Well, no more. If all goes well (and the blasted plague left you with a secret
weapon) you’ll be leaving this God-forgotten island, navigator to Captain
Rootbeard!
That’s if you can get into the sodding tavern, of course.
Mutant Pirates 1 Draft
An Interactive Fiction by Peter Piers
Release 1 / Serial number 150904 / Inform 7 build 6L38 (I6/v6.33 lib 6/12N) SD
Outside The Ram’s Skull
You were far too young to remember the Ram’s Skull before the plague came, but
by all accounts it wasn’t much better. The patrons have some extra limbs now, or
a scaly handshake, and the contents of the spitoon can be an alchemical disaster
- but the spitoons weren’t safe even back then, nor would you want to trust
anyone inside with a handshake.
On the outside, it looks fairly run-down. Its crowd is not the sort to bother
much about appearances. Or stability. It’s noisy and it reeks. And you have to
get in, somehow.
The door is to the north, right underneath the actual skull, but you’d have to
get past Biff. Then again, nothing prevents you from going northwest, around the
back of the place.
x me
Seventeen years of age, eleven of which were spent learning cartography from
your master and celestial navigation from any navigator who’d talk to you
(usually after you’d shown them your special trick).
You’re dimly aware of some six years before that. A mother, a father, hot food,
a comfortable bed. Some good, some bad.
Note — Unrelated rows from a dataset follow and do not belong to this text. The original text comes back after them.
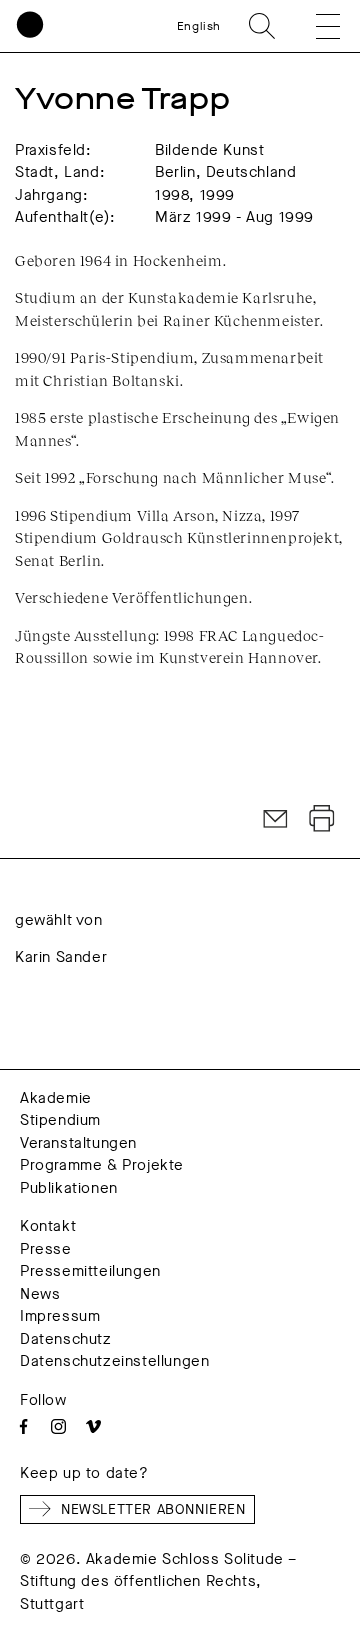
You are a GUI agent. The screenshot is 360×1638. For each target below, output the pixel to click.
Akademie (56, 1098)
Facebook (23, 1426)
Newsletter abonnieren (153, 1509)
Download (322, 819)
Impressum (60, 1316)
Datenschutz (66, 1339)
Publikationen (69, 1188)
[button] (314, 26)
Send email (276, 819)
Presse (46, 1249)
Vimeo (93, 1426)
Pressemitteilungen (90, 1271)
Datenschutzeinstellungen (114, 1361)
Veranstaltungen (78, 1143)
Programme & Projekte (102, 1165)
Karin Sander (61, 957)
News (40, 1294)
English (199, 26)
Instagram (58, 1426)
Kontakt (48, 1226)
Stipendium (60, 1120)
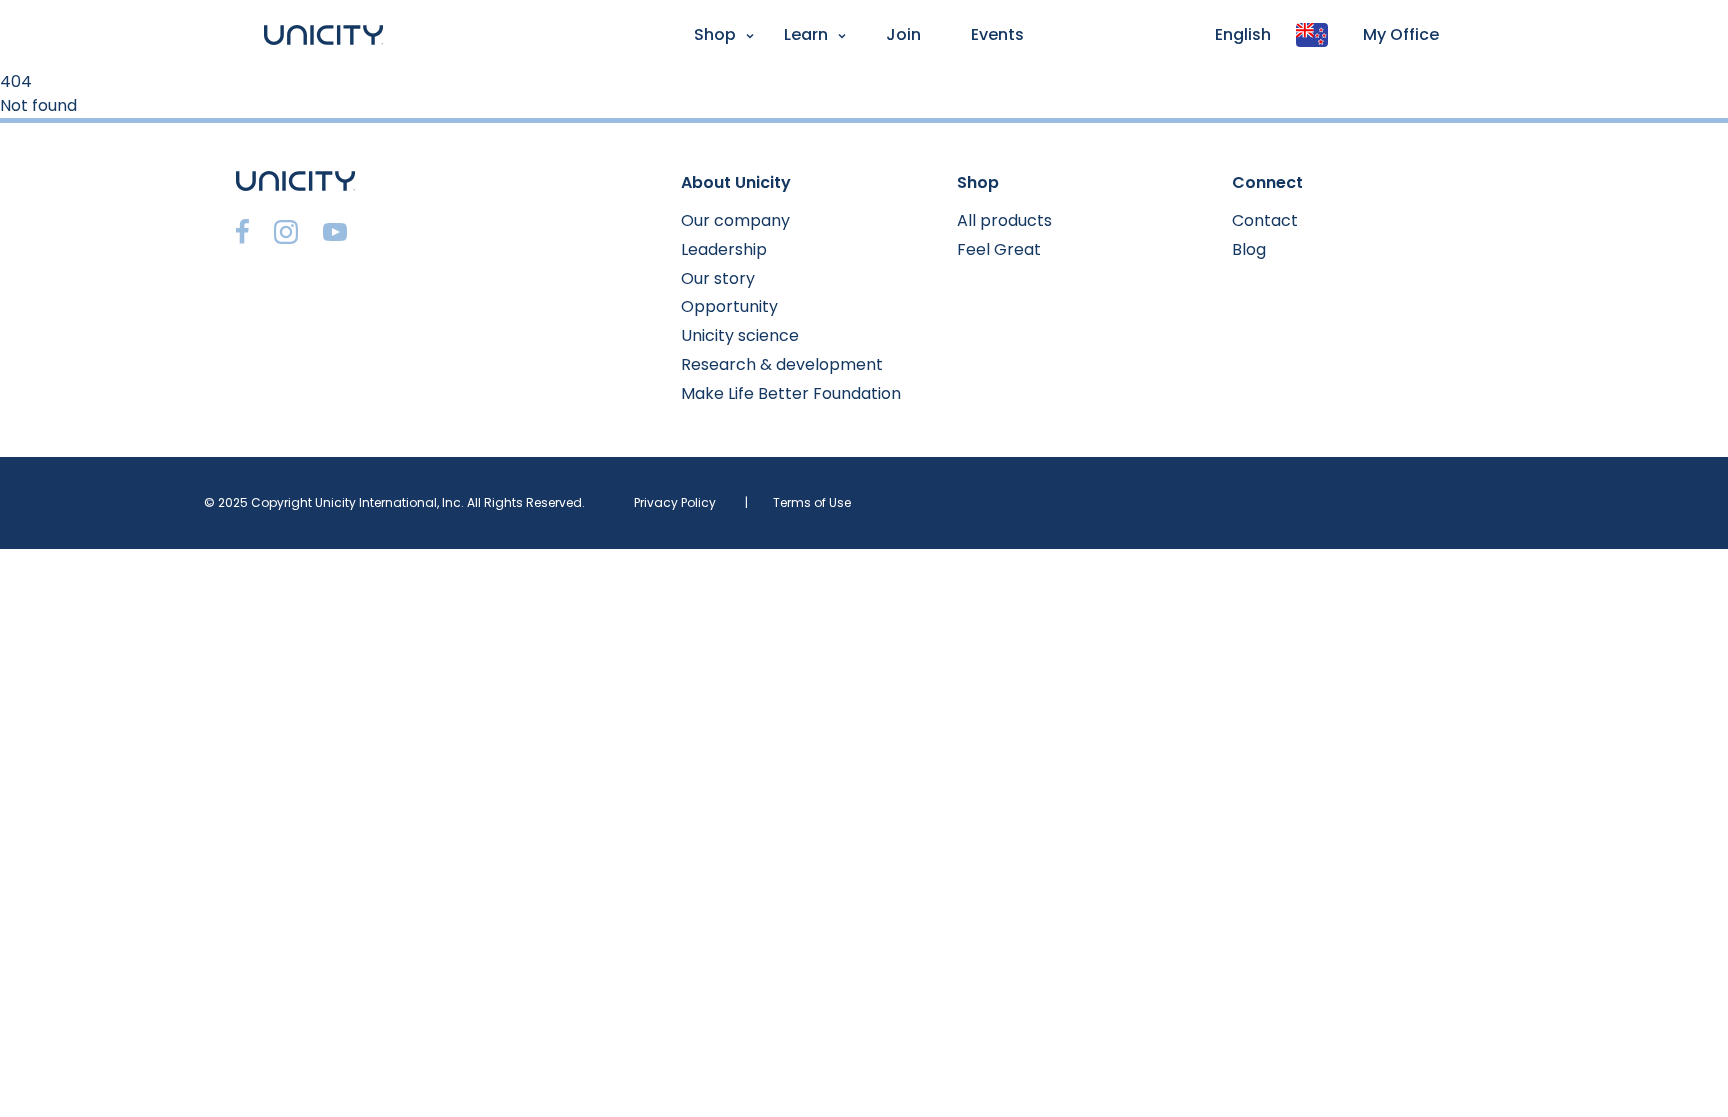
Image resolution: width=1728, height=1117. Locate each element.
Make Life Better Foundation (791, 393)
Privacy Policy (675, 502)
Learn (806, 34)
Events (997, 34)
It’s not important any more.
l
Outside The Ram’s Skull
The Ram’s Skull looks, smells and sounds like a run-down, ill-kept tavern for
sailors of all descriptions, and the less you describe them the better.
The door is to the north, right underneath the actual skull, but you’d have to
get past Biff. Then again, nothing prevents you from going northwest, around the
back of the place.
x skull
You remember passing it by with your parents, very quickly so you wouldn’t have
to look, and afterwards with your master, very slowly so you’d have no choice.
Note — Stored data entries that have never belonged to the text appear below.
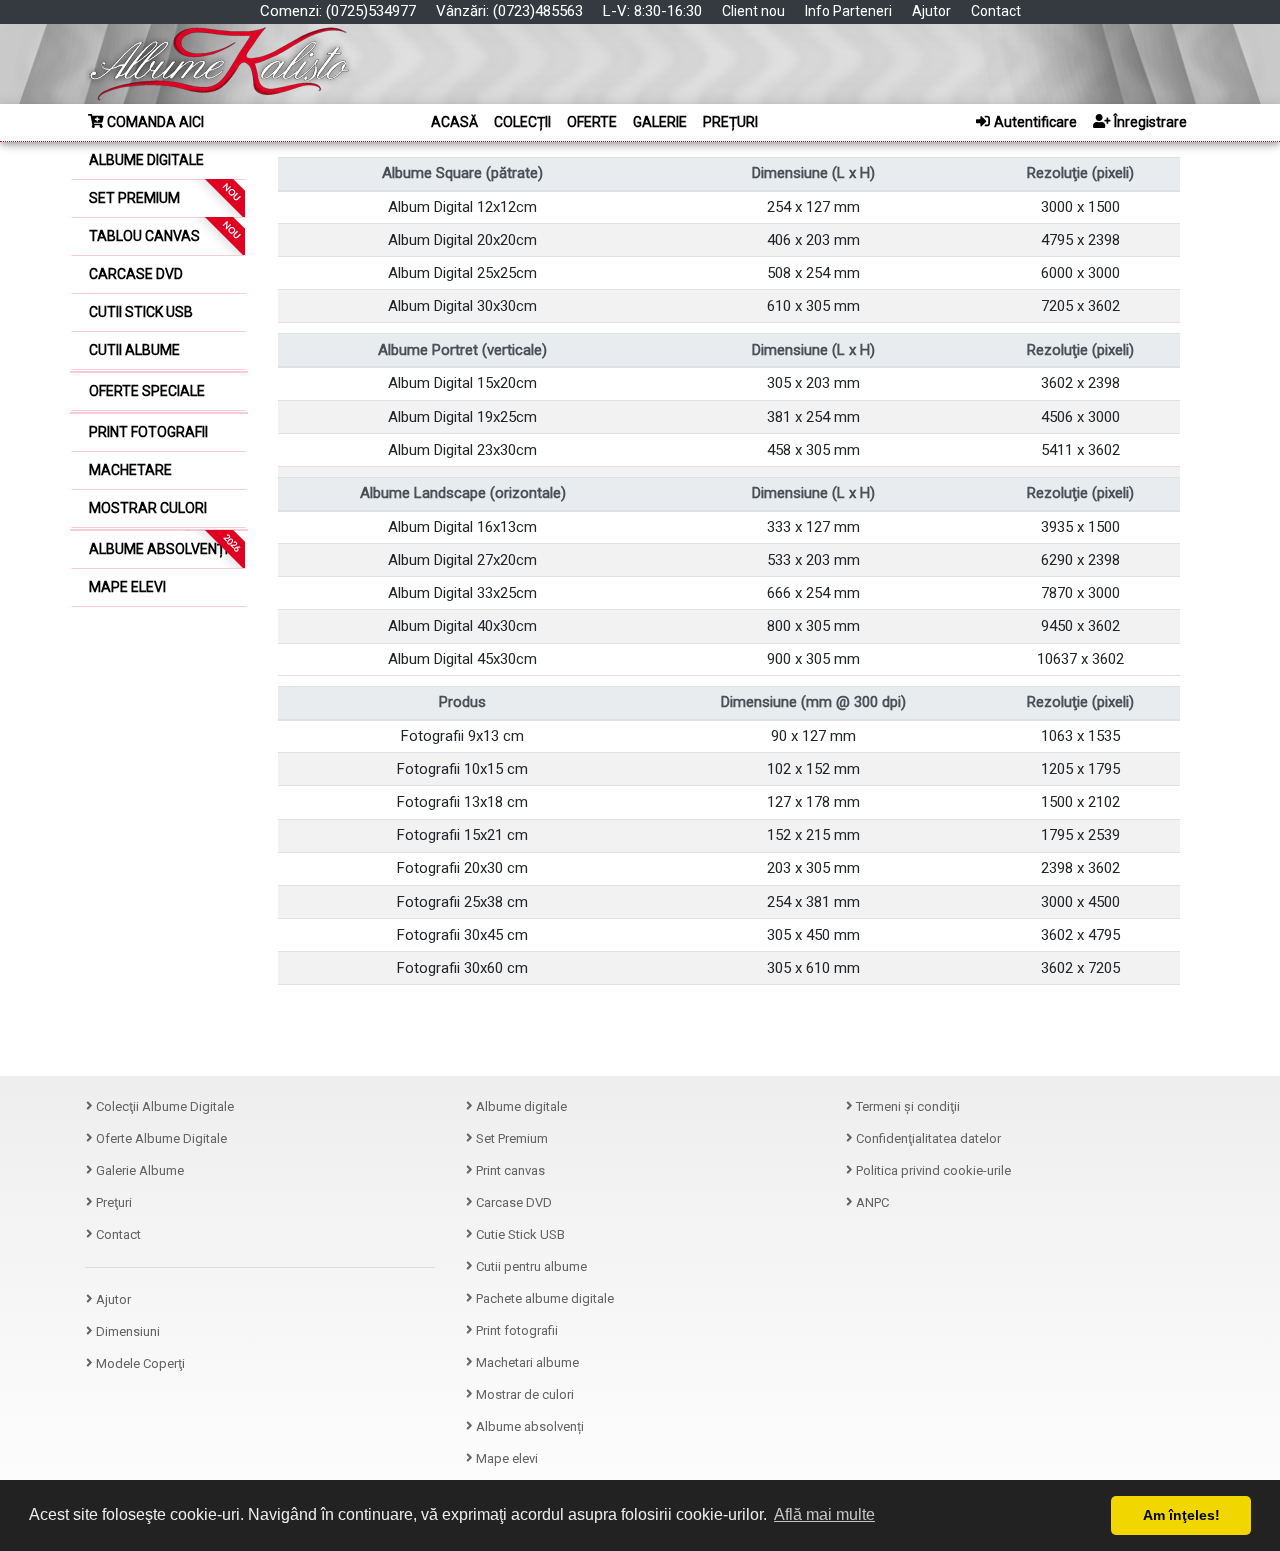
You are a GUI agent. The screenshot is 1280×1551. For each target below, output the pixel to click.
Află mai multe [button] (824, 1514)
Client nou (753, 11)
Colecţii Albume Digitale (163, 1106)
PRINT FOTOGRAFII (148, 432)
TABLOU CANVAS (165, 231)
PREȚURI (730, 122)
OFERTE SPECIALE (147, 391)
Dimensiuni (126, 1331)
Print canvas (509, 1170)
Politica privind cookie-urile (932, 1170)
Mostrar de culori (523, 1394)
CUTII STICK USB (141, 312)
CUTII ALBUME (134, 350)
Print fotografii (515, 1330)
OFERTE (592, 122)
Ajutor (931, 11)
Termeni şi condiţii (906, 1106)
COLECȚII (522, 122)
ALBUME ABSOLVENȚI (165, 545)
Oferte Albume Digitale (160, 1138)
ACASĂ (454, 122)
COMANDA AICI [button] (154, 122)
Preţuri (112, 1202)
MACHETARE (130, 470)
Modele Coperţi (139, 1363)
In your nightmares its eyes would be crawling with maggots, and it would chase
you wherever you went.
You’ve seen worse things since then. Much to your master’s chagrin, all you see
now is a stupid old piece of bone, tied askew to a wooden pole because whoever
first owned the tavern couldn’t even write.
x skull
A stupid old thing, tied askew to a wooden pole because whoever first owned the
tavern couldn’t even write.
n
You can’t, not with Biff standing right there. And you can’t seem to sneak past
him, either. However you’re going it, it’s not by the front door.
i
You have nothing to your name. So you have nothing to lose.
[/rant]
Use this and abuse this or discard it as you will! I was hoping to provide a small game rather than a lengthy explanation, but hey.